Recorded information:
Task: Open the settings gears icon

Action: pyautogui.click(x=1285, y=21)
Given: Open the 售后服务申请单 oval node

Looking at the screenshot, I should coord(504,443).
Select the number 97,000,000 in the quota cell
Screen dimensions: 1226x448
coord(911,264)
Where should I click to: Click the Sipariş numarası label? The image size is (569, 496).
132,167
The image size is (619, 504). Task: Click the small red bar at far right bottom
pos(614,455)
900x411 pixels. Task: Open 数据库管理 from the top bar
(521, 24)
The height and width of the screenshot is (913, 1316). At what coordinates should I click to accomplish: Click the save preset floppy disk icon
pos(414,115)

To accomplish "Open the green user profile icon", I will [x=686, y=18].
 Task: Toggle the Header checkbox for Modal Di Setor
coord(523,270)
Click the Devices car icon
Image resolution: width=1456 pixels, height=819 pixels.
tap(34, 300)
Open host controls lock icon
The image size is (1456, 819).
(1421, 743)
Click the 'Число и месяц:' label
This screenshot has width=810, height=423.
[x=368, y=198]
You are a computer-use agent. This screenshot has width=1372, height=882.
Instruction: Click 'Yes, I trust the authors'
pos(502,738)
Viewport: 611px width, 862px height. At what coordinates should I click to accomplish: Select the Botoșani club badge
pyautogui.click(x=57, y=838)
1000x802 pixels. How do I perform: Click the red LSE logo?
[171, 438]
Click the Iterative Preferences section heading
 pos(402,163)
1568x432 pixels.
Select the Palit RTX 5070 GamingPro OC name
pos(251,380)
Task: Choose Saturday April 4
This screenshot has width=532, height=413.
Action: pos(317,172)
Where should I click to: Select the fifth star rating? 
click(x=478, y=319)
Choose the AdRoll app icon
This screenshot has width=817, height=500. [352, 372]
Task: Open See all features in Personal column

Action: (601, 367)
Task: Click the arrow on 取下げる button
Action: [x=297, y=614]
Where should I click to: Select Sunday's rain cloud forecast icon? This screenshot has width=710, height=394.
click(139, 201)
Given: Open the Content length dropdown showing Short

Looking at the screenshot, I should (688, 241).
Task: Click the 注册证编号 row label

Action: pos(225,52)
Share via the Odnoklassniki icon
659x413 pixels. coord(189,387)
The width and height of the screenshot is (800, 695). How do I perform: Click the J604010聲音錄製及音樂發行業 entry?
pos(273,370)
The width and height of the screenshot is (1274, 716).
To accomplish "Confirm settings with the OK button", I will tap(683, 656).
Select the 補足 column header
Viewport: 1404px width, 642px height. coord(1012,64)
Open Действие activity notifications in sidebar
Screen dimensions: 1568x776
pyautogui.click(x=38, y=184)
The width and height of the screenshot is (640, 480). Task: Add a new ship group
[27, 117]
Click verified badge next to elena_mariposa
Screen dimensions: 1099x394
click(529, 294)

Work to complete: Each line of the records must be reproduced exactly.

Final answer:
Task: Open the settings gears icon

Action: pyautogui.click(x=1285, y=21)
Given: Open the 售后服务申请单 oval node

Looking at the screenshot, I should coord(504,443).
Select the number 97,000,000 in the quota cell
Screen dimensions: 1226x448
coord(911,264)
Where should I click to: Click the Sipariş numarası label? The image size is (569, 496).
132,167
The image size is (619, 504). Task: Click the small red bar at far right bottom
pos(614,455)
900x411 pixels. Task: Open 数据库管理 from the top bar
(521, 24)
The height and width of the screenshot is (913, 1316). At what coordinates should I click to accomplish: Click the save preset floppy disk icon
pos(414,115)

To accomplish "Open the green user profile icon", I will [x=686, y=18].
 Task: Toggle the Header checkbox for Modal Di Setor
coord(523,270)
Click the Devices car icon
Image resolution: width=1456 pixels, height=819 pixels.
tap(34, 300)
Open host controls lock icon
The image size is (1456, 819).
(1421, 743)
Click the 'Число и месяц:' label
This screenshot has width=810, height=423.
[x=368, y=198]
You are a computer-use agent. This screenshot has width=1372, height=882.
Instruction: Click 'Yes, I trust the authors'
pos(502,738)
Viewport: 611px width, 862px height. At what coordinates should I click to accomplish: Select the Botoșani club badge
pyautogui.click(x=57, y=838)
1000x802 pixels. How do I perform: Click the red LSE logo?
[171, 438]
Click the Iterative Preferences section heading
 pos(402,163)
1568x432 pixels.
Select the Palit RTX 5070 GamingPro OC name
pos(251,380)
Task: Choose Saturday April 4
This screenshot has width=532, height=413.
Action: pos(317,172)
Where should I click to: Select the fifth star rating? 
click(x=478, y=319)
Choose the AdRoll app icon
This screenshot has width=817, height=500. [352, 372]
Task: Open See all features in Personal column

Action: (601, 367)
Task: Click the arrow on 取下げる button
Action: [x=297, y=614]
Where should I click to: Select Sunday's rain cloud forecast icon? This screenshot has width=710, height=394.
click(139, 201)
Given: Open the Content length dropdown showing Short

Looking at the screenshot, I should (688, 241).
Task: Click the 注册证编号 row label

Action: pos(225,52)
Share via the Odnoklassniki icon
659x413 pixels. coord(189,387)
The width and height of the screenshot is (800, 695). How do I perform: Click the J604010聲音錄製及音樂發行業 entry?
pos(273,370)
The width and height of the screenshot is (1274, 716).
To accomplish "Confirm settings with the OK button", I will tap(683, 656).
Select the 補足 column header
Viewport: 1404px width, 642px height. coord(1012,64)
Open Действие activity notifications in sidebar
Screen dimensions: 1568x776
pyautogui.click(x=38, y=184)
The width and height of the screenshot is (640, 480). Task: Add a new ship group
[27, 117]
Click verified badge next to elena_mariposa
Screen dimensions: 1099x394
click(529, 294)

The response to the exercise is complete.